(Records from a pointing dataset)

* start *

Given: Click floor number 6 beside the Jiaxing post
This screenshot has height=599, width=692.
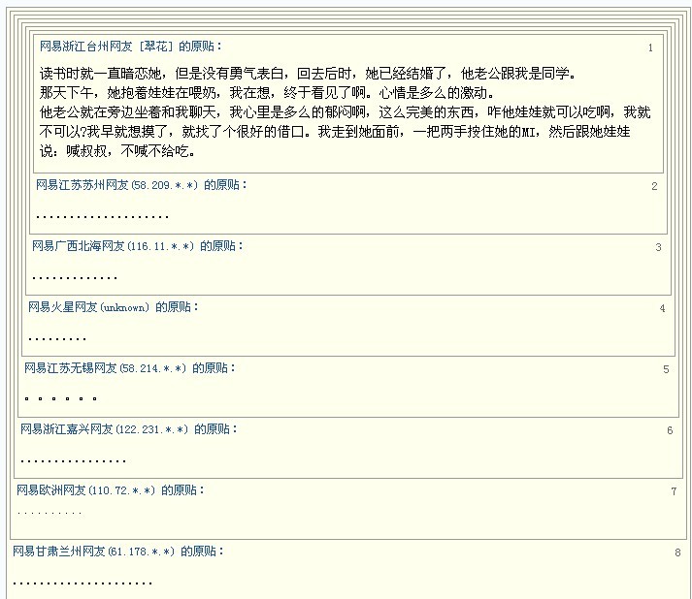Looking at the screenshot, I should [x=670, y=430].
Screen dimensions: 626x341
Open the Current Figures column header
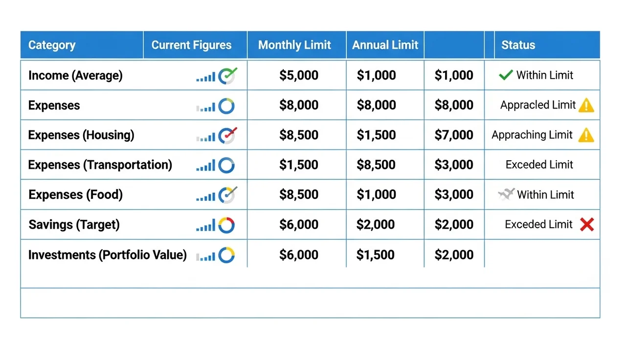coord(191,45)
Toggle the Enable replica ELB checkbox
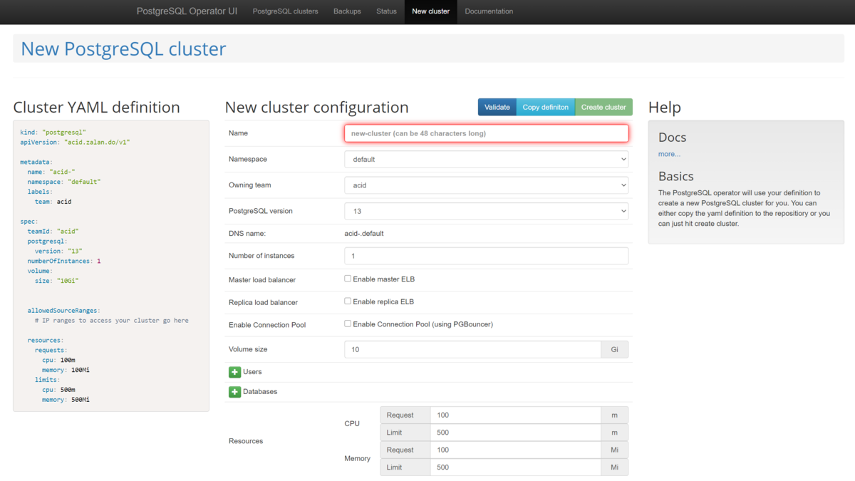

* end *

◆ **WRITTEN REQUEST**
Can you arrange every line of the material above as a numbered list, skipping any blank lines and leaving the pictures out?

◆ **OUTPUT FOR THIS TASK**
1. Given: Click floor number 6 beside the Jiaxing post
2. This screenshot has height=599, width=692.
3. Looking at the screenshot, I should [x=670, y=430].
4. Screen dimensions: 626x341
5. Open the Current Figures column header
6. coord(191,45)
7. Toggle the Enable replica ELB checkbox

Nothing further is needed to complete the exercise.